Although South Dakota requires a plan of assistance for teachers not meeting district standards, this only applies to teachers in their fourth or subsequent years of teaching. The state should adopt a policy requiring that all teachers who receive even one less than effective evaluation be placed on structured improvement plans. These plans should focus on performance areas that directly connect to student learning and should identify noted deficiencies, define specific action steps necessary to address these deficiencies and describe how and when progress will be measured.

State response to our analysis

South Dakota noted that ineffective teachers in years one through three can either be let go or put on an improvement plan. Teachers in year four and beyond must be placed on an improvement plan before they can be let go.

Research rationale

Professional development should be connected to needs identified through teacher evaluations.
The goal of teacher evaluation systems should be not just to identify highly effective teachers and those who underperform but to help all teachers improve.  Even highly effective teachers may have areas where they can continue to grow and develop their knowledge and skills. Rigorous evaluations should provide actionable feedback on teachers' strengths and weaknesses that can form the basis of professional development activities.  Too often professional development is random rather than targeted to the identified needs of individual teachers.  Failure to make the connection between evaluations and professional development squanders the likelihood that professional development will be meaningful.

Many states are only explicit about tying professional development plans to evaluation results if the evaluation results are bad.  Good evaluations with meaningful feedback should be useful to all teachers, and if done right should help design professional development plans for all teachers—not just those who receive poor ratings. 
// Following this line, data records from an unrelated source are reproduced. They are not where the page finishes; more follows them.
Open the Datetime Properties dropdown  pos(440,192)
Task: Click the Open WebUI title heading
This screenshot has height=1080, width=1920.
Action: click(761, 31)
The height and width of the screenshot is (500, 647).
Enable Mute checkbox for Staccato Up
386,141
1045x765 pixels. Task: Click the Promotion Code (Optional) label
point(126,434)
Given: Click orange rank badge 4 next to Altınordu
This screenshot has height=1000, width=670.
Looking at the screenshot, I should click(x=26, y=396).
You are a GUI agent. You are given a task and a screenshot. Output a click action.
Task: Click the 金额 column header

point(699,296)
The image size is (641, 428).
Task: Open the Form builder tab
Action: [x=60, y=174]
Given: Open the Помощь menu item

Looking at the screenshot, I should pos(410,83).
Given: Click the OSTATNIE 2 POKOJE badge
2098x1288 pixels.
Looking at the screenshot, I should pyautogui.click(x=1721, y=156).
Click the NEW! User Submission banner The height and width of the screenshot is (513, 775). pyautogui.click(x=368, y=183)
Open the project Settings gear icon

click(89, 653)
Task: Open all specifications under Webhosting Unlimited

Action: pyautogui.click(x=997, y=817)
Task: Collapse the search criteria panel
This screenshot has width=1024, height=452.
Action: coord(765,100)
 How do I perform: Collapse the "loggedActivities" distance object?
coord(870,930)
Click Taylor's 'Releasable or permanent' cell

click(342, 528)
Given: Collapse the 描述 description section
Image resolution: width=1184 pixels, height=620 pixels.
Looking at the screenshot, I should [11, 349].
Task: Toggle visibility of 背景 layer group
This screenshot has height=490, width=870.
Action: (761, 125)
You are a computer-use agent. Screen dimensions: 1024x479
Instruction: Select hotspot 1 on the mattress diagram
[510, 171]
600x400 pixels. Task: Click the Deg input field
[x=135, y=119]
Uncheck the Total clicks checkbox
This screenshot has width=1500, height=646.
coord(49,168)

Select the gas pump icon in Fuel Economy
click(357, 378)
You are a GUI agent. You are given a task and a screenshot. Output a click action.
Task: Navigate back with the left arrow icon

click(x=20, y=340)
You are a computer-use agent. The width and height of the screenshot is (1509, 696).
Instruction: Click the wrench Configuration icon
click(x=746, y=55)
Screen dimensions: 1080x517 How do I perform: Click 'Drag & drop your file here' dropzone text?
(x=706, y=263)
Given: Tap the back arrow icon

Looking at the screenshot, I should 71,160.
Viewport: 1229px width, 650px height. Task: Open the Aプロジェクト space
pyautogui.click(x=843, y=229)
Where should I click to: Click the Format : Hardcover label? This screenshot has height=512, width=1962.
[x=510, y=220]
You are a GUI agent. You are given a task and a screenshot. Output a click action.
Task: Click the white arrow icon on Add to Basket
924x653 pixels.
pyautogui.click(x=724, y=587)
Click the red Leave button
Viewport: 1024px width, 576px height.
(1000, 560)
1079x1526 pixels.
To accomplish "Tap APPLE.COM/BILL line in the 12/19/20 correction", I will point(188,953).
Professional Development: Supporting Research
For evidence of the benefits of feedback from evaluation systems, and the potential for professional development surrounding that feedback, see T. Kane, E. Taylor, J. Tyler, and A. Wooten, "Evaluating Teacher Effectiveness." Education Next, Volume 11, No. 3, Summer 2011; E. Taylor and J. Tyler, "The Effect of Evaluation on Performance: Evidence from Longitudinal Student Achievement Data of Mid-Career Teachers," NBER Working Paper No. 16877, March 2011.

Much professional development, particularly those that are not aligned to specific feedback from teacher evaluations, has been found to be ineffective.  For evidence see M. Garet, A. Wayne, F. Stancavage, J. Taylor, M. Eaton, K. Walters, M. Song, S. Brown, S. Hurlburt,  P. Zhu, S. Sepanik, F. Doolittle,  and E. Warner, "Middle School Mathematics Professional Development Impact Study: Findings After the Second Year of Implementation." Department of Education, Institute of Education Sciences, May 2011, NCEE 2011-4024.

For additional evidence regarding best practices for professional development, see K. Neville and C. Robinson, "The Delivery, Financing, and Assessment of Professional Development in Education: Pre-Service Preparation and In-Service Training" The Finance Project, 2003.